Your copy should start at the line with "Image resolution: width=448" and end at the line with "Image resolution: width=773" in the data below. Transcribe only those lines, exactly, pictures excluded.

INPUT MATERIAL ::
----------------

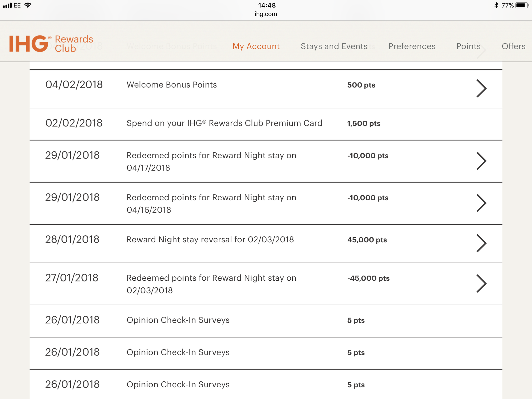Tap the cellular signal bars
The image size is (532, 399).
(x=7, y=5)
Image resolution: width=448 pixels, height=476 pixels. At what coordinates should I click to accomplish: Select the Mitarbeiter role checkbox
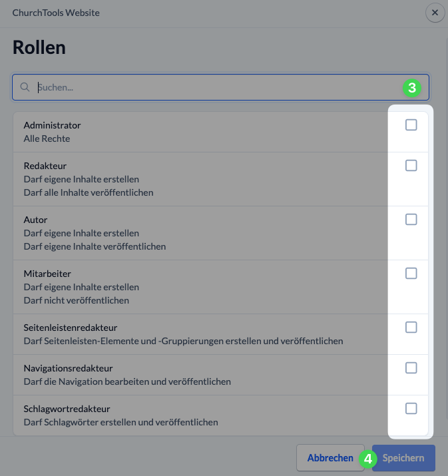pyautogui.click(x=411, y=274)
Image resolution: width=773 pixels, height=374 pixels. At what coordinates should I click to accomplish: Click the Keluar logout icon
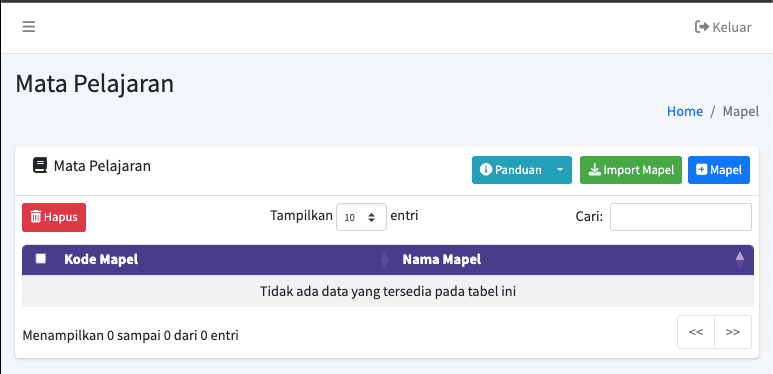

----------------

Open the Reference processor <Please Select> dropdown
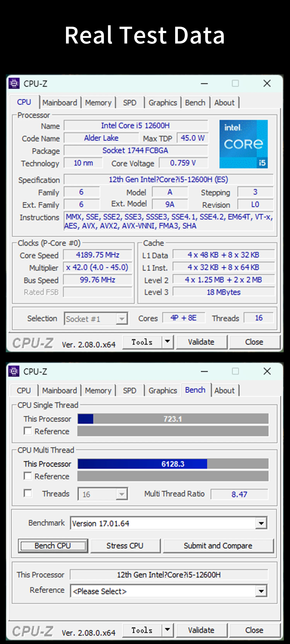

----------------

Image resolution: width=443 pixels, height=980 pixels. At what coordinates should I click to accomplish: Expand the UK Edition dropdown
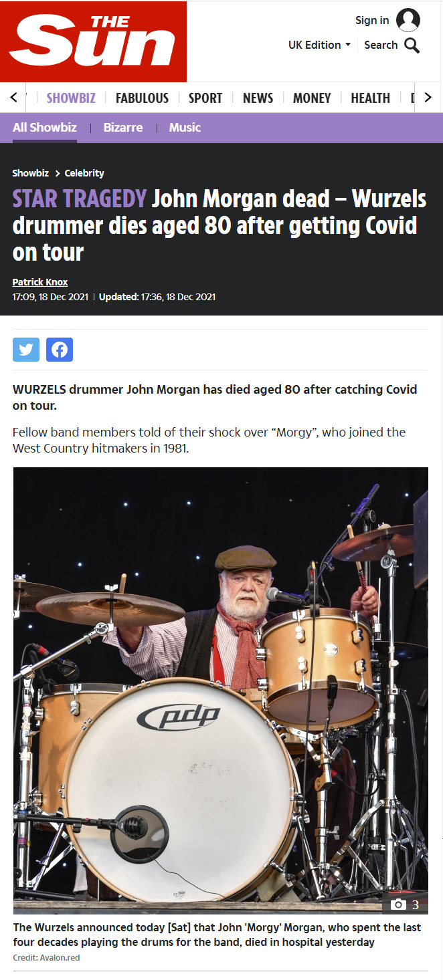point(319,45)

----------------

OUTPUT FOR THIS EXERCISE ::
Image resolution: width=448 pixels, height=476 pixels. At what coordinates should I click to accomplish: Select the Mitarbeiter role checkbox
pyautogui.click(x=411, y=274)
Image resolution: width=773 pixels, height=374 pixels. At what coordinates should I click to accomplish: Click the Keluar logout icon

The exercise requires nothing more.